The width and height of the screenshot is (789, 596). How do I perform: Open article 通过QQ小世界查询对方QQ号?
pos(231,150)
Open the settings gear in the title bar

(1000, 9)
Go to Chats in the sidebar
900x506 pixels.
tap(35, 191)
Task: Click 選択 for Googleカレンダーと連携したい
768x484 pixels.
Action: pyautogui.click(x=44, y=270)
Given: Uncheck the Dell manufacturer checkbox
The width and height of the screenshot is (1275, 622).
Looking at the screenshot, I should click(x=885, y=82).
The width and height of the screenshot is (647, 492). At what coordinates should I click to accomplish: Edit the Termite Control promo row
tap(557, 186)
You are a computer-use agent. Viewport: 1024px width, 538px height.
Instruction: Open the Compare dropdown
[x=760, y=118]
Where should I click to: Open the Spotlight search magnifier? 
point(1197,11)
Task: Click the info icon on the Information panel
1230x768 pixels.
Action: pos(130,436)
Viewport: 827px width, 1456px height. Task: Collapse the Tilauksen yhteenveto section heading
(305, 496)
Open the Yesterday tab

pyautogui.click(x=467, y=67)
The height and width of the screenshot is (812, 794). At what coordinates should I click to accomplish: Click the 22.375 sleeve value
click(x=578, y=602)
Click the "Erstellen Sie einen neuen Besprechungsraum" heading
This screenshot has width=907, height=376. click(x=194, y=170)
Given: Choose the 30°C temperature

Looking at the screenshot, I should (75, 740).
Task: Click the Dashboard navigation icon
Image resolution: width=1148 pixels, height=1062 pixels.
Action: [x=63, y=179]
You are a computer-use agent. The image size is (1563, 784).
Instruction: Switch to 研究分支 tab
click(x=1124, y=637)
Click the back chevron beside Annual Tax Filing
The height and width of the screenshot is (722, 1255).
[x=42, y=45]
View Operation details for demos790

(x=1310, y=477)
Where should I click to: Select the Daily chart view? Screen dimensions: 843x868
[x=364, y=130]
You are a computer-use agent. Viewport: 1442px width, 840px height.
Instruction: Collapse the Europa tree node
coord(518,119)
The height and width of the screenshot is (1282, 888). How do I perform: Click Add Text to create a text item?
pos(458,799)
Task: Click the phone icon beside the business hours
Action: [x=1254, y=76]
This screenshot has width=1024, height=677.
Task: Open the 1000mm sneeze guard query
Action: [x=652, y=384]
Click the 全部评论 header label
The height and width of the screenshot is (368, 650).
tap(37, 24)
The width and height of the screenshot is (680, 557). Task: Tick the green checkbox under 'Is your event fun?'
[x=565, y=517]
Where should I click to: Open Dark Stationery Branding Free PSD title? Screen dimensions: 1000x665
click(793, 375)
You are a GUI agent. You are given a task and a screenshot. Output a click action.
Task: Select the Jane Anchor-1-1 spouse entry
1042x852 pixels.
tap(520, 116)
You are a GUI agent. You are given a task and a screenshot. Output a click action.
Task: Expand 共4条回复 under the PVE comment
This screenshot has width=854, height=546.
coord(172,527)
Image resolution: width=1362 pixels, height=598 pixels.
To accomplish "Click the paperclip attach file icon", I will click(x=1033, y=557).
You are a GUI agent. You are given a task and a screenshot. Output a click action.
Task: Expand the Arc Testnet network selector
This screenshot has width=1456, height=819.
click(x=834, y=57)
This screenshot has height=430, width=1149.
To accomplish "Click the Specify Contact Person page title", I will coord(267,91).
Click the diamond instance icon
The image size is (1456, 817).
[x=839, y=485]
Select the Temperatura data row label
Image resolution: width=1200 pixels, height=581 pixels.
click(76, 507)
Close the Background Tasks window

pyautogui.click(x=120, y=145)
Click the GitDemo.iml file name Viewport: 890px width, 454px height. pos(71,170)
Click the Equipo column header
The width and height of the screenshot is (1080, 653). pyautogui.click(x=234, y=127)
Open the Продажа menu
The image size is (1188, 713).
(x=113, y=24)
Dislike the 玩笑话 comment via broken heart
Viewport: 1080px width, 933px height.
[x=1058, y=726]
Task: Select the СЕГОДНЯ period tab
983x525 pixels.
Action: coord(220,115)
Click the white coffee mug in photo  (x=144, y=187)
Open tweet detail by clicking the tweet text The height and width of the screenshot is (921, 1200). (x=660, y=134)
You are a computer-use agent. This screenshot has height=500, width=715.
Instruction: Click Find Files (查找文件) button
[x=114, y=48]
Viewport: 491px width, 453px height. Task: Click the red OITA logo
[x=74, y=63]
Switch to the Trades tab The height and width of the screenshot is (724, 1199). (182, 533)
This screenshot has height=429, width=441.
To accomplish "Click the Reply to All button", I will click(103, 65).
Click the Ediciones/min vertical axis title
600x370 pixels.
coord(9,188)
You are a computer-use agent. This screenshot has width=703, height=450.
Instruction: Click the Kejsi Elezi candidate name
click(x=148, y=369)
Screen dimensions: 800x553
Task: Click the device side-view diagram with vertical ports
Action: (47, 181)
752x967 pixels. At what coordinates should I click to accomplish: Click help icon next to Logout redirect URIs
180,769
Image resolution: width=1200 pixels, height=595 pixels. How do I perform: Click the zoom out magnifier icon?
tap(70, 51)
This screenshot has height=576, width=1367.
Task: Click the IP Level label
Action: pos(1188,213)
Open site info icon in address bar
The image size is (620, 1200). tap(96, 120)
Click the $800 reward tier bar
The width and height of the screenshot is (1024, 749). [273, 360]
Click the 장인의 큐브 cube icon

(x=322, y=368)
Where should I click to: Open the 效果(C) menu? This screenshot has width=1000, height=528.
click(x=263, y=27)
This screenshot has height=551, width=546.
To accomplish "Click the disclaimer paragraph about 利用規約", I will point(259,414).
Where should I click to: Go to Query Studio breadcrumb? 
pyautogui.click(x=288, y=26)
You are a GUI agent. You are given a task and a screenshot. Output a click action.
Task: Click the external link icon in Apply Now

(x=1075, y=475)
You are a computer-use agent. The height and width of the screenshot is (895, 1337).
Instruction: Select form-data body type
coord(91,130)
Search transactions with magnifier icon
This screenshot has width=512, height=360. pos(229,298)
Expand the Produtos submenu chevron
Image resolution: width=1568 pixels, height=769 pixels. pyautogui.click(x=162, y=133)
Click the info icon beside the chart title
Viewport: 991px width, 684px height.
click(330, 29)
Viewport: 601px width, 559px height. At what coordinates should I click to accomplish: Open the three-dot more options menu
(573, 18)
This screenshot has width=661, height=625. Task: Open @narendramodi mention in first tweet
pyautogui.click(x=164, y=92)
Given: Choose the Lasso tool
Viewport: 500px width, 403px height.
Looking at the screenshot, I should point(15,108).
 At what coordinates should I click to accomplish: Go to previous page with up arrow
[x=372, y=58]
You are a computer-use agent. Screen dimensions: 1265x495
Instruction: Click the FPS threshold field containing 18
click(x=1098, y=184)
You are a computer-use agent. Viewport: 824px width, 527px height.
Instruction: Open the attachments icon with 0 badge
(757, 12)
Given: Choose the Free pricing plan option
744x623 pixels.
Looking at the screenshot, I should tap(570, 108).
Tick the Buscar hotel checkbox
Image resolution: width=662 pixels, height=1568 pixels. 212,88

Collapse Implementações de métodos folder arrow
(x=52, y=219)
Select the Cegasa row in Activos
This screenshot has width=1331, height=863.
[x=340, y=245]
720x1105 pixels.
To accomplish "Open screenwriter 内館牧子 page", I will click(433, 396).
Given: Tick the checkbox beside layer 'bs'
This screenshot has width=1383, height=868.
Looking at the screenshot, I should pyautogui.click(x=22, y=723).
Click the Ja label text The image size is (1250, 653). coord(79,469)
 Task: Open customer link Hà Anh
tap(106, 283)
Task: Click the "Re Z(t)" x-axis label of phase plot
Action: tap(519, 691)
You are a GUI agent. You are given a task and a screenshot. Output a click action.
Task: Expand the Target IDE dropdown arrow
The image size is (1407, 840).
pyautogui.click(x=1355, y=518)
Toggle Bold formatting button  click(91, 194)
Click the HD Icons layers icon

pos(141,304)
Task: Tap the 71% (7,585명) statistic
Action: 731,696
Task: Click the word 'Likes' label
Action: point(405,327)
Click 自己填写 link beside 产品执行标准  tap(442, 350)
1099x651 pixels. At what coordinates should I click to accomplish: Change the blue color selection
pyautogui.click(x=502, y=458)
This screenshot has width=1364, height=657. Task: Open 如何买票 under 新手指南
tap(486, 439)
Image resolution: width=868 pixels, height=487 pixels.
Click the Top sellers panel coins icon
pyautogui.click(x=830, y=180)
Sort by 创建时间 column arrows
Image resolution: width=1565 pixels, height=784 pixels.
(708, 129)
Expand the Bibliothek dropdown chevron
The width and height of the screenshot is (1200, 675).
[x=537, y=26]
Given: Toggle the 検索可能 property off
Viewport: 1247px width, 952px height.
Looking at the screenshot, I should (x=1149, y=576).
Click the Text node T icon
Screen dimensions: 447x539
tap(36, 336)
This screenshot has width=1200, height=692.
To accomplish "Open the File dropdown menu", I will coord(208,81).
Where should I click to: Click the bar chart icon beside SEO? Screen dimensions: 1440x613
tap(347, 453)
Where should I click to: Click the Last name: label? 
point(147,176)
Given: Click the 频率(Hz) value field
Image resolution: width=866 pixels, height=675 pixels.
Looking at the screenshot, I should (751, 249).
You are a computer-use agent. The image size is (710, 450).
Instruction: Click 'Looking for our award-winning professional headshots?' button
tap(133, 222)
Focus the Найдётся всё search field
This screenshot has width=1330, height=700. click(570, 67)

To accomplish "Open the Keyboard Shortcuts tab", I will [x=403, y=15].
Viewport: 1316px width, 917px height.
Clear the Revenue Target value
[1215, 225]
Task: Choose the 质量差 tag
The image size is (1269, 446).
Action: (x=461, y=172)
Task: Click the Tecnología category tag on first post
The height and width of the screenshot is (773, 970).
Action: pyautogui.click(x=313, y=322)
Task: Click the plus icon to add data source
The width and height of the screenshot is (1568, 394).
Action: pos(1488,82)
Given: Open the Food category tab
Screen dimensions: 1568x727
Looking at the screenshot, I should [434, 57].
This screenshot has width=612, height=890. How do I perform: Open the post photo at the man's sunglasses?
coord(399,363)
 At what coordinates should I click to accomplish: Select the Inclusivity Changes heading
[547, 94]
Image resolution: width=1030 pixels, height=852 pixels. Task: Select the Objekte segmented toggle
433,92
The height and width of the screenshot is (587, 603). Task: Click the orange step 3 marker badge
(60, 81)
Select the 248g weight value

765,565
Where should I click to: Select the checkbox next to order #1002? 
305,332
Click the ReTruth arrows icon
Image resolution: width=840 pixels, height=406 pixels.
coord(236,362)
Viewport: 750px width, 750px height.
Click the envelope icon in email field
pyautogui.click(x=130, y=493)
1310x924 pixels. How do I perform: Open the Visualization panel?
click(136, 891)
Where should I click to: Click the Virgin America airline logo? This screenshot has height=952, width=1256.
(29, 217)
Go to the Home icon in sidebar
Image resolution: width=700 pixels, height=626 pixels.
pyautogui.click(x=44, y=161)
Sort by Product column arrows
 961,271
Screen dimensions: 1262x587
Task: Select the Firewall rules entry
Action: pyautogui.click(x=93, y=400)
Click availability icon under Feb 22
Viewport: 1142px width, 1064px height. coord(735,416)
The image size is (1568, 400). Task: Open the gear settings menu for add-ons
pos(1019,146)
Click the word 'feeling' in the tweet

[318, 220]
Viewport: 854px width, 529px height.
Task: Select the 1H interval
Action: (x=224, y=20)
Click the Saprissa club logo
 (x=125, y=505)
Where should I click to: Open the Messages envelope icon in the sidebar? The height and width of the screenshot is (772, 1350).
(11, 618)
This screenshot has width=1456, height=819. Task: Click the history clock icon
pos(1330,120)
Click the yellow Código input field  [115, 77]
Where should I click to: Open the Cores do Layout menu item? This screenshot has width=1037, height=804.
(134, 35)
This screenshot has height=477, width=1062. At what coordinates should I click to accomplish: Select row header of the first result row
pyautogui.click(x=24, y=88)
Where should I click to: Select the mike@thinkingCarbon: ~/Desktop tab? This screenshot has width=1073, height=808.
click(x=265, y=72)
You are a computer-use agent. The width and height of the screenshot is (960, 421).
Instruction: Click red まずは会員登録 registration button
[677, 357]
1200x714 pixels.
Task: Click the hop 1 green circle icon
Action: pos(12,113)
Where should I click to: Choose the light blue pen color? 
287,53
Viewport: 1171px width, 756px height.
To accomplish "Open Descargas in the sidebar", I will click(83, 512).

-------------------------

> REQUIREMENT
Note every line of the entries in which "comment" appears, and copy it down.

> RESULT OF THIS TASK
Task: Expand 共4条回复 under the PVE comment
Dislike the 玩笑话 comment via broken heart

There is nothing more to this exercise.